:: EXERCISE REQUIREMENTS ::
Rewrite the records below with each "GUI agent" changed to "UI assistant", and leave all other text the same.

:: DATA PROVIDED ::
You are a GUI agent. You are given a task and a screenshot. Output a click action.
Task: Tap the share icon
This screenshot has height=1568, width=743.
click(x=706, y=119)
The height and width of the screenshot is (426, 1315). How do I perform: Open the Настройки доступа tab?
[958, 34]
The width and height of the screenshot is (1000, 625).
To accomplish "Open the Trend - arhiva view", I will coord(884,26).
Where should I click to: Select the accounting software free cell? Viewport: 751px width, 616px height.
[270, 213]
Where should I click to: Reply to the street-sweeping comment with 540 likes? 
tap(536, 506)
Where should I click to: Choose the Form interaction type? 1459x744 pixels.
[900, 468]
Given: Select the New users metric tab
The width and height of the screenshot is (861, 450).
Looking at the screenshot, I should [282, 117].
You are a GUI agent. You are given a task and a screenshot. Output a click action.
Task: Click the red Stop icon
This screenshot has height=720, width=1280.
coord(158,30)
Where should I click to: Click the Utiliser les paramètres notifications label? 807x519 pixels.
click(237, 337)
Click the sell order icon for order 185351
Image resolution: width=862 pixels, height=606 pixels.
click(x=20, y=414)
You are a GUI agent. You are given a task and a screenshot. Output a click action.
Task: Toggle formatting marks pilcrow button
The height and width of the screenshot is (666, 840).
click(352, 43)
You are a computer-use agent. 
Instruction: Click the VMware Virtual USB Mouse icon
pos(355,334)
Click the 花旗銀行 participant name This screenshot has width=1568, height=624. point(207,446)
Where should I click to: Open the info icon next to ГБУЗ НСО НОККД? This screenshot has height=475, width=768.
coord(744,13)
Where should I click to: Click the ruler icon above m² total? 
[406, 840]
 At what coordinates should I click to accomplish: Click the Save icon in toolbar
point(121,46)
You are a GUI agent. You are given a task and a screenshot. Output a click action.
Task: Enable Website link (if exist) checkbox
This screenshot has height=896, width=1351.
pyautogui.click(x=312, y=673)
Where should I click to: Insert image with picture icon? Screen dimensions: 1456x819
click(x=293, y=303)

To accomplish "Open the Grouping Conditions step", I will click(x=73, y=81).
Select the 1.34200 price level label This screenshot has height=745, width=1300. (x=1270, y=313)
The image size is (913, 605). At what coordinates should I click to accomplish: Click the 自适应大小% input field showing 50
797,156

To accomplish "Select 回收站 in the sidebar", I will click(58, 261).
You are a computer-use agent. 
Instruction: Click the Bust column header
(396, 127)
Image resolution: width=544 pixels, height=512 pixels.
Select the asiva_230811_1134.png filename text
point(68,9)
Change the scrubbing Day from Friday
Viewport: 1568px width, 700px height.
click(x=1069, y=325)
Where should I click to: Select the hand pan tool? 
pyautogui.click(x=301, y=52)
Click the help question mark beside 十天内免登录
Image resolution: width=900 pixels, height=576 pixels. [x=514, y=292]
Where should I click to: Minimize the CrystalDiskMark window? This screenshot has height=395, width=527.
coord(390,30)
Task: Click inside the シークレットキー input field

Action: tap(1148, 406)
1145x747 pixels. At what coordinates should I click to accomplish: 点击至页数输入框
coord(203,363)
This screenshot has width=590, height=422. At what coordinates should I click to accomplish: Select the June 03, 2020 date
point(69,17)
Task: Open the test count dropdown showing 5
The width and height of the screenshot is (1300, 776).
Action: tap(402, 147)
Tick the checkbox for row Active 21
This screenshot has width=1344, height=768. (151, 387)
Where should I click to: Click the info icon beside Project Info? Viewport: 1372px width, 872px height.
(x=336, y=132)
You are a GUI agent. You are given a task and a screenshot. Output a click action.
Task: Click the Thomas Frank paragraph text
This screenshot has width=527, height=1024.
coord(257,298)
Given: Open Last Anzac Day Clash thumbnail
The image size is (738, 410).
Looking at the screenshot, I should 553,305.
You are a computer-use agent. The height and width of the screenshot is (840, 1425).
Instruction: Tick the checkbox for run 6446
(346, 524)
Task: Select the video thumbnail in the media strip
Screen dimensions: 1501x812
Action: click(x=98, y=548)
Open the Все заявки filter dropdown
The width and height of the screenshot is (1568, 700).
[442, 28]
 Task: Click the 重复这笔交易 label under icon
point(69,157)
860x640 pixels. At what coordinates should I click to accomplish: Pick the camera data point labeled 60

:: CORRECT ANSWER ::
You are a UI assistant. You are given a task and a screenshot. Output a click action.
Task: Tap the share icon
This screenshot has height=1568, width=743.
click(x=706, y=119)
The height and width of the screenshot is (426, 1315). How do I perform: Open the Настройки доступа tab?
[958, 34]
The width and height of the screenshot is (1000, 625).
To accomplish "Open the Trend - arhiva view", I will coord(884,26).
Where should I click to: Select the accounting software free cell? Viewport: 751px width, 616px height.
[270, 213]
Where should I click to: Reply to the street-sweeping comment with 540 likes? 
tap(536, 506)
Where should I click to: Choose the Form interaction type? 1459x744 pixels.
[900, 468]
Given: Select the New users metric tab
The width and height of the screenshot is (861, 450).
Looking at the screenshot, I should [282, 117].
You are a UI assistant. You are given a task and a screenshot. Output a click action.
Task: Click the red Stop icon
This screenshot has height=720, width=1280.
coord(158,30)
Where should I click to: Click the Utiliser les paramètres notifications label? 807x519 pixels.
click(237, 337)
Click the sell order icon for order 185351
Image resolution: width=862 pixels, height=606 pixels.
click(x=20, y=414)
You are a UI assistant. You are given a task and a screenshot. Output a click action.
Task: Toggle formatting marks pilcrow button
The height and width of the screenshot is (666, 840).
click(352, 43)
You are a computer-use agent. 
Instruction: Click the VMware Virtual USB Mouse icon
pos(355,334)
Click the 花旗銀行 participant name This screenshot has width=1568, height=624. point(207,446)
Where should I click to: Open the info icon next to ГБУЗ НСО НОККД? This screenshot has height=475, width=768.
coord(744,13)
Where should I click to: Click the ruler icon above m² total? 
[406, 840]
 At what coordinates should I click to accomplish: Click the Save icon in toolbar
point(121,46)
You are a UI assistant. You are given a task and a screenshot. Output a click action.
Task: Enable Website link (if exist) checkbox
This screenshot has height=896, width=1351.
pyautogui.click(x=312, y=673)
Where should I click to: Insert image with picture icon? Screen dimensions: 1456x819
click(x=293, y=303)

To accomplish "Open the Grouping Conditions step", I will click(x=73, y=81).
Select the 1.34200 price level label This screenshot has height=745, width=1300. (x=1270, y=313)
The image size is (913, 605). At what coordinates should I click to accomplish: Click the 自适应大小% input field showing 50
797,156

To accomplish "Select 回收站 in the sidebar", I will click(58, 261).
You are a computer-use agent. 
Instruction: Click the Bust column header
(396, 127)
Image resolution: width=544 pixels, height=512 pixels.
Select the asiva_230811_1134.png filename text
point(68,9)
Change the scrubbing Day from Friday
Viewport: 1568px width, 700px height.
click(x=1069, y=325)
Where should I click to: Select the hand pan tool? 
pyautogui.click(x=301, y=52)
Click the help question mark beside 十天内免登录
Image resolution: width=900 pixels, height=576 pixels. [x=514, y=292]
Where should I click to: Minimize the CrystalDiskMark window? This screenshot has height=395, width=527.
coord(390,30)
Task: Click inside the シークレットキー input field

Action: tap(1148, 406)
1145x747 pixels. At what coordinates should I click to accomplish: 点击至页数输入框
coord(203,363)
This screenshot has width=590, height=422. At what coordinates should I click to accomplish: Select the June 03, 2020 date
point(69,17)
Task: Open the test count dropdown showing 5
The width and height of the screenshot is (1300, 776).
Action: tap(402, 147)
Tick the checkbox for row Active 21
This screenshot has width=1344, height=768. (151, 387)
Where should I click to: Click the info icon beside Project Info? Viewport: 1372px width, 872px height.
(x=336, y=132)
You are a UI assistant. You are given a task and a screenshot. Output a click action.
Task: Click the Thomas Frank paragraph text
This screenshot has width=527, height=1024.
coord(257,298)
Given: Open Last Anzac Day Clash thumbnail
The image size is (738, 410).
Looking at the screenshot, I should 553,305.
You are a computer-use agent. The height and width of the screenshot is (840, 1425).
Instruction: Tick the checkbox for run 6446
(346, 524)
Task: Select the video thumbnail in the media strip
Screen dimensions: 1501x812
Action: click(x=98, y=548)
Open the Все заявки filter dropdown
The width and height of the screenshot is (1568, 700).
[442, 28]
 Task: Click the 重复这笔交易 label under icon
point(69,157)
860x640 pixels. At what coordinates should I click to accomplish: Pick the camera data point labeled 60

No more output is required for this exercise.